In 1933, Alfred Haar wrote a paper, entitled “The Concept of Measure in the Theory of Continuous Groups,” whose main objective was to construct a measure invariant to the action of a topological group. The importance of the paper must have been noticed immediately, and further studies followed shortly on its heels. Von Neumann proved the uniqueness of this measure in 1934. In 1937, Stefen Banach wrote an appendix about the Haar measure for a textbook about integration theory, and in 1940 both Weil and Cartan offered new uniqueness proofs. What is interesting and important about Haar's construction is that it leads (in most important cases) to a measure that is different from the Lebesgue measure by only a factor of proportionality. However, because the Haar measure is more general and abstract, it can illuminate and even justify the choice of the Lebesgue measure as the natural measure. In particular, the construction makes it easier to explain why we use the Lebesgue measure as a probability measure when it is defined as a volume measure.

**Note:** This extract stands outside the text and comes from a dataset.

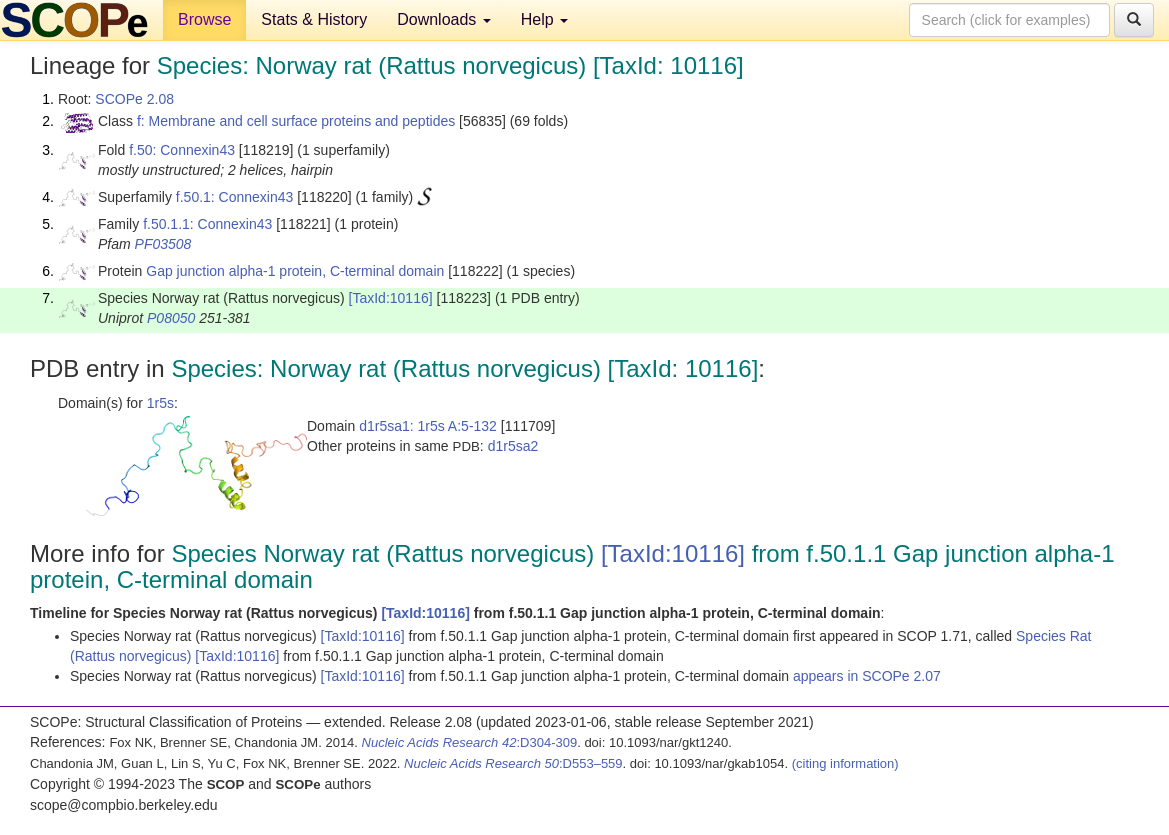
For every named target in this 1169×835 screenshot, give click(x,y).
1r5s (160, 403)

The Haar measure is hardly unknown to mathematicians. In fact, for many mathematicians the Haar construction constitutes the foundation of their views on probabilities. It contains existence and uniqueness proofs in a fairly general setting, and it coincides with our pretheoretical notions of how probability measures ought to behave. However, the importance of the Haar measure is not due solely to its mathematical character.